The information and products span nearly any religion or political bent. Assets held in mutual funds managed by the Knights of Columbus Asset Advisors topped $1 billion in early November. Less than two years after its launch, the SP Funds S&P 500 Sharia Industry Exclusions ETF has attracted more than $100 million in client assets while using a formula based on the guidelines of the Accounting and Auditing Organization for Islamic Financial Institutions. In late September, a manager created a fund based on an index of betting, alcohol and drugs companies called the B.A.D. ETF.

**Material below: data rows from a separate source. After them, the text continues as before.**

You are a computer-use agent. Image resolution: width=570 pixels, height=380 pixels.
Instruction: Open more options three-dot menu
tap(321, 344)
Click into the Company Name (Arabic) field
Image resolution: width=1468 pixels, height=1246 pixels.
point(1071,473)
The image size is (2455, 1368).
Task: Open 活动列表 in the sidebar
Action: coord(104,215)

Other funds come from the opposite side of the political spectrum as American Friends. About a year after its opening, the American Conservative Values ETF has reached $31 million in assets while excluding 27 large publicly traded firms it says are “deliberately funding or supporting liberal political objectives.”
The fund’s founder, William Flaig, describes the product as an investment preference rather than an investment thesis, and he says his team notices some common equities across ideology while it “constantly” checks other databases for more information about companies’ activities.
“It’s not hard for me to see a world where the American Conservative Values Fund is boycotting the same companies as someone else,” Flaig says. “The more we slice and dice things, I think it’s more likely that divergent viewpoints are going to dislike the same company or like the same company.”
Firms in common
For example, Bank of America, AT&T, J.P. Morgan Chase, Salesforce and Amazon each appear on the conservative fund’s boycott list and the group of more than 60 firms that American Friends says are getting business from border security, immigrant detention or surveillance. On the other hand, Microsoft showed up on the American Friends’ list, but it’s also one of only six publicly traded firms to appear in the top 10 stocks listed on the “Racial Justice Scorecard” and “Workplace Equity Scorecard” released this month by As You Sow. The nonprofit organization promotes corporate environmental and social responsibility through shareholder advocacy and other means.
After its initial launch last year tracking 100 firms, the research encompassing another 900 is already displaying a major trend of companies that have committed to releasing demographic data to the public that they share with the U.S. Equal Employment Opportunity Commission. At least 81 out of the first 100 tracked by As You Sow plan to share their demographic figures, compared to just 20 last year.
The change is “a reflection of a shifted cultural understanding and expectation from the broader investor community” and an acknowledgement among the firms that the metrics are important to their business, said Meredith Benton, a workplace equity consultant to As You Sow who’s the founder of a firm called Whistle Stop Capital. At this point, the group decided to rank firms based on their willingness to disclose information rather than on their actual workforce demographics. In contrast with American Friends, it doesn’t have a divestment list.
“It’s really a massive step forward, and we wanted to recognize that,” Benton said of companies disclosing their data. “We also expect, given what we know about society as a whole, that some of these companies have numbers that will be improving over time.”
American Friends worked with students from its Economic Activism Summer School and legal and financial research firm Empower to build its list of firms as part of its immigration campaign. Then, the organization whittled down the group to 25 with a three-part criteria measuring the degree of harm, the extent to which a firm is directly taking part in detention or surveillance and how responsive they are to public exposure and criticism about it, according to Perry. After about three years of research relating to immigration, he said the results have been promising.
“My financial advisor keeps being surprised about how much this doesn’t affect returns. Actually, I’m outperforming their other portfolios,” Perry said. “There’s a moral imperative. I personally don’t want to be invested in deportations, mass surveillance or taking of children.”